→ **TRY IT**
Search for the word "computer" in the entries. Each line that holds it should be copied.

··· LISTED ENTRIES

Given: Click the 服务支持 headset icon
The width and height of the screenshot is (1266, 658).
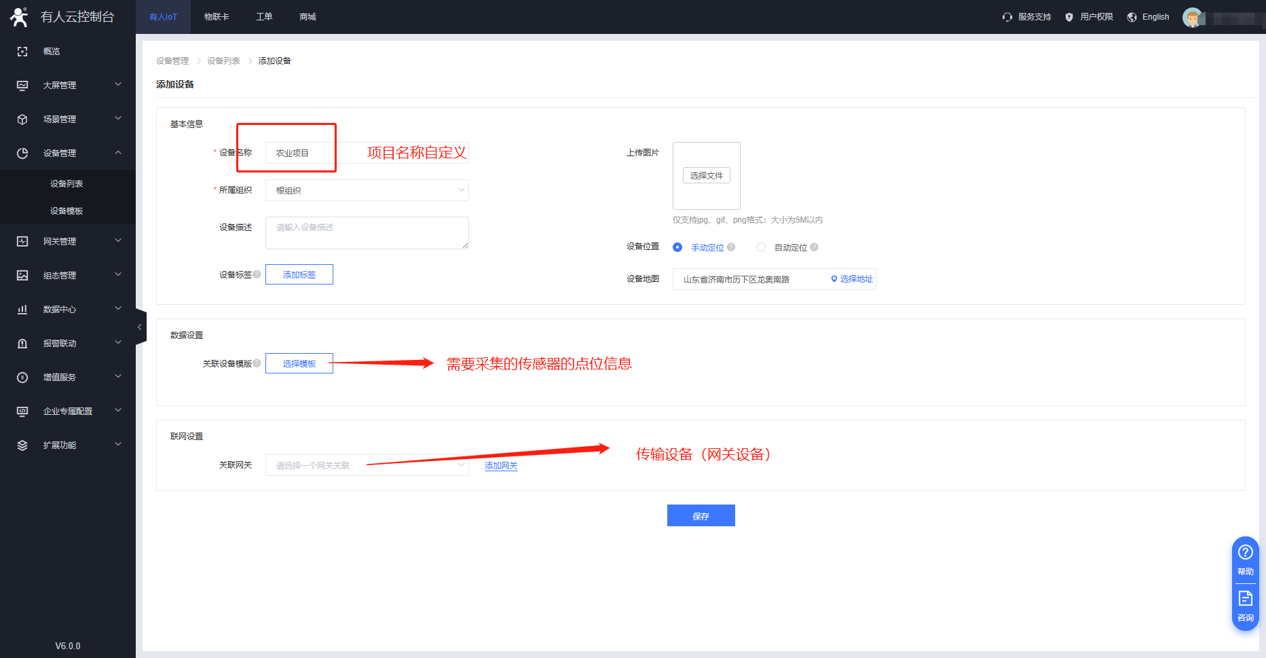Looking at the screenshot, I should coord(1007,17).
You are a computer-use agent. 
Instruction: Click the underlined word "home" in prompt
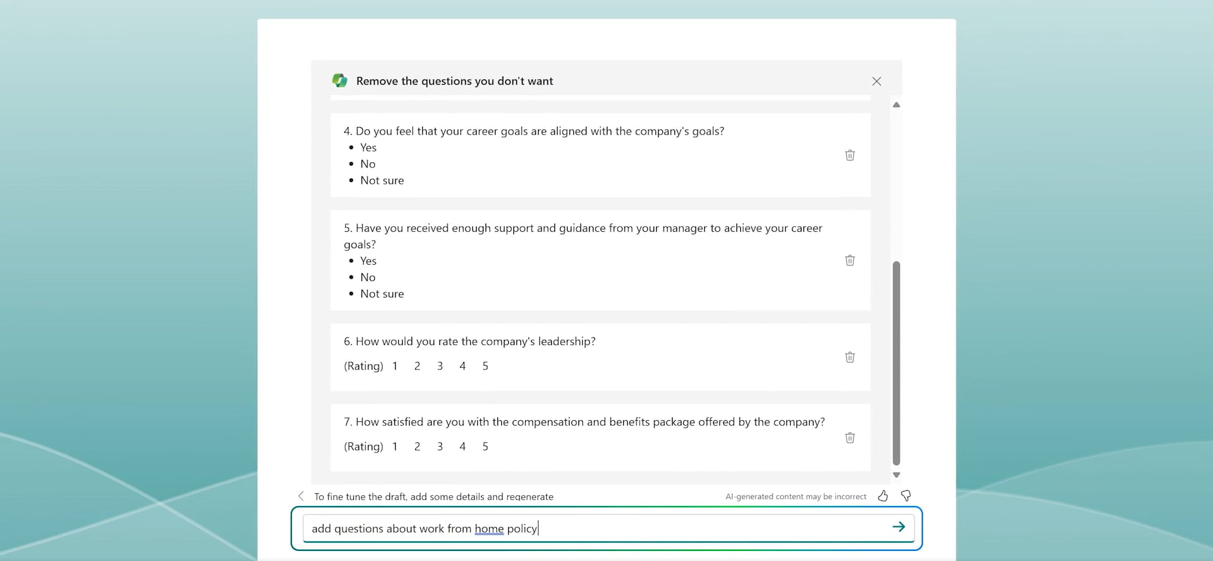[x=489, y=529]
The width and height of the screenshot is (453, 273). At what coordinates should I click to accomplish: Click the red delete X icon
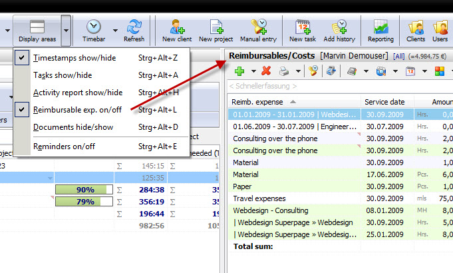[266, 71]
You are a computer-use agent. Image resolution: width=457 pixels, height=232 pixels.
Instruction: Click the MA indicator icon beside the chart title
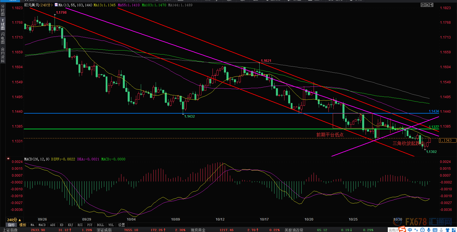coord(56,5)
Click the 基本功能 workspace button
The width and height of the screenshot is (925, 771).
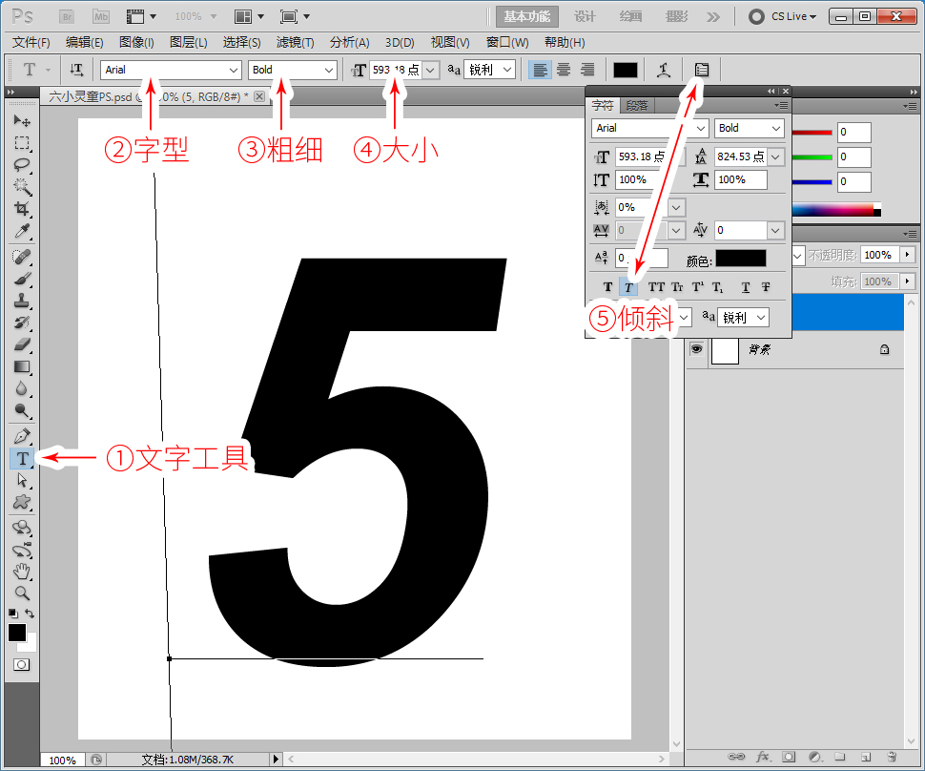pyautogui.click(x=526, y=16)

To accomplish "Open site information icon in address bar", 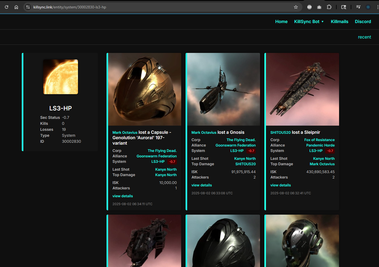I will 28,7.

······

→ **SOLUTION TO THE EXERCISE**
You are a computer-use agent. 
You are a computer-use agent. Image resolution: width=457 pixels, height=232 pixels.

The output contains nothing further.